**Excerpt to read**.
— start —
In From Outta Town
(Or, the Beyoncé Story)
The bar at El Faro, a now-defunct restaurant in Manhattan's West Village, was empty. Even if I wanted another beer, the bartender stepped out to smoke what seemed like ages ago. To add insult to injury, Celine Dion's Spanish-language cover of Eric Carmen's "All By Myself" filled the empty space around me. It was my thirtieth birthday.
As if on cue, I got a text from my buddy Greg letting me know he was in town for work, staying close to where I was, and that he would like to buy me a birthday beer. I finished my drink, straightened myself out, and walked a few blocks north to meet him in the lobby of the Standard Hotel, on West Twelfth Street.
"There's supposed to be this cool bar called the Boom Boom Room on the top floor of this place," he told me upon arrival. I said that sounded great and up we went.
— end —
**Source excerpt**.
— start —
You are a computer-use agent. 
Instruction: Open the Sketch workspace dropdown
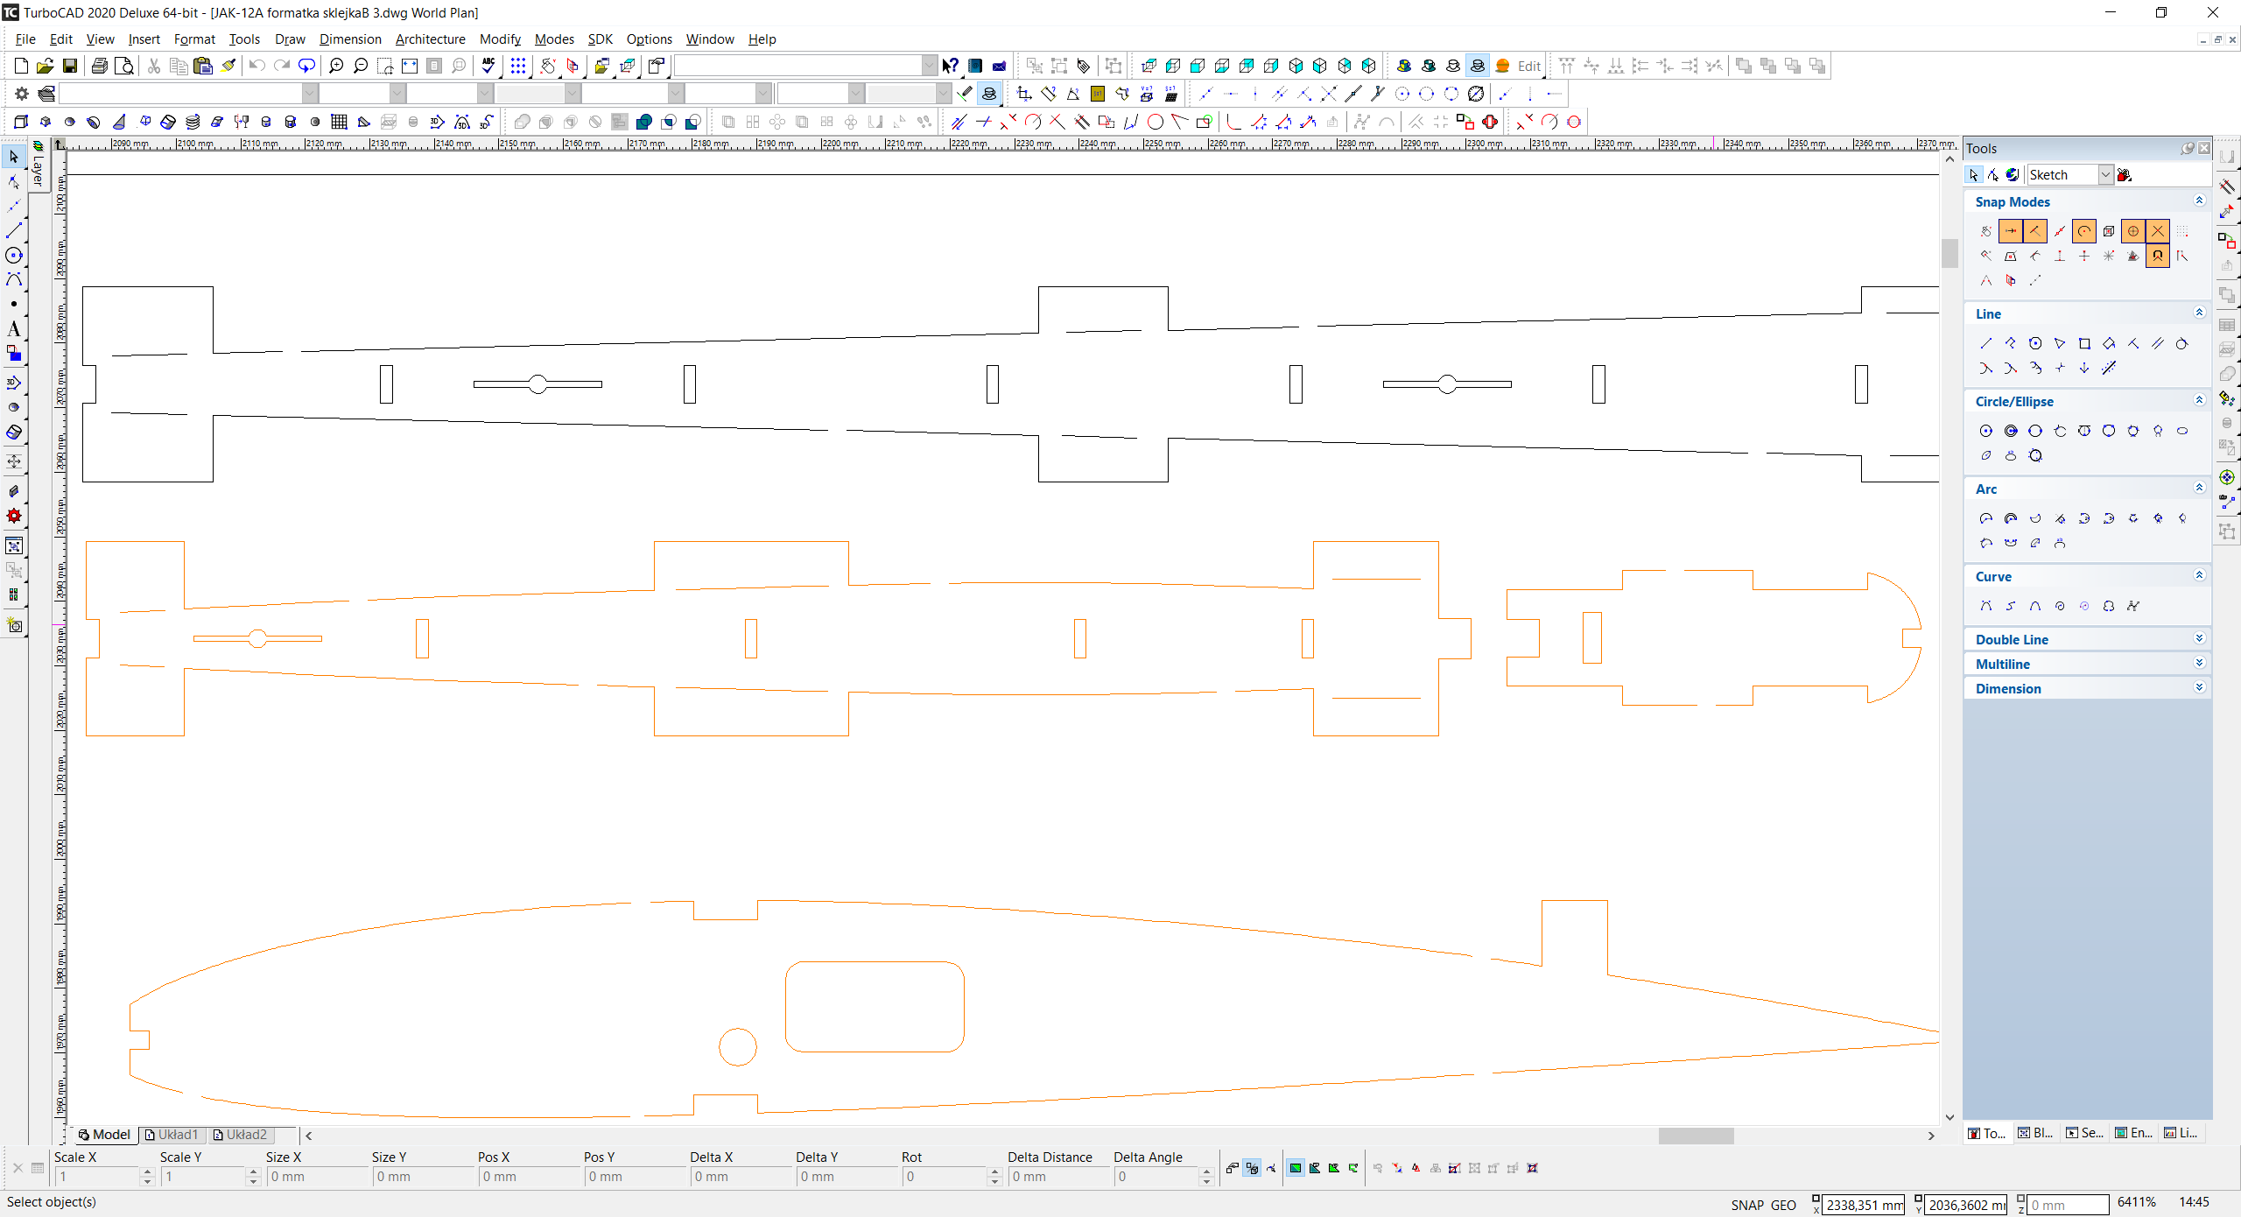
— end —
**Written task**. Duplicate, word for word, the stretch of the birthday story that begins at the words "In From Outta" and ends after the words "up we went.".

**Task answer**.
In From Outta Town
(Or, the Beyoncé Story)
The bar at El Faro, a now-defunct restaurant in Manhattan's West Village, was empty. Even if I wanted another beer, the bartender stepped out to smoke what seemed like ages ago. To add insult to injury, Celine Dion's Spanish-language cover of Eric Carmen's "All By Myself" filled the empty space around me. It was my thirtieth birthday.
As if on cue, I got a text from my buddy Greg letting me know he was in town for work, staying close to where I was, and that he would like to buy me a birthday beer. I finished my drink, straightened myself out, and walked a few blocks north to meet him in the lobby of the Standard Hotel, on West Twelfth Street.
"There's supposed to be this cool bar called the Boom Boom Room on the top floor of this place," he told me upon arrival. I said that sounded great and up we went.